● **Working data**:
####

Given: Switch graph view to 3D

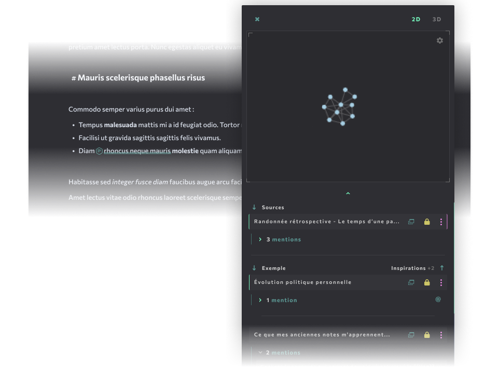Looking at the screenshot, I should point(437,19).
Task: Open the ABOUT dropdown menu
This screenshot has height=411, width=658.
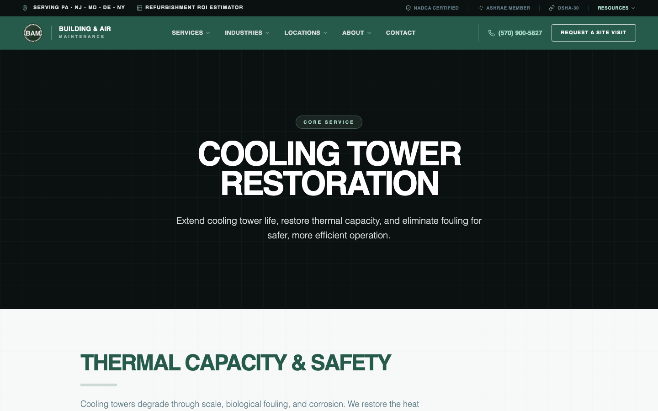Action: [356, 33]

####

● **Given request**: Reproduce every line of text from the records above verbatim, leaving out the pictures.

● **Solution**:
Given: Switch graph view to 3D

Looking at the screenshot, I should point(437,19).
Task: Open the ABOUT dropdown menu
This screenshot has height=411, width=658.
Action: [356, 33]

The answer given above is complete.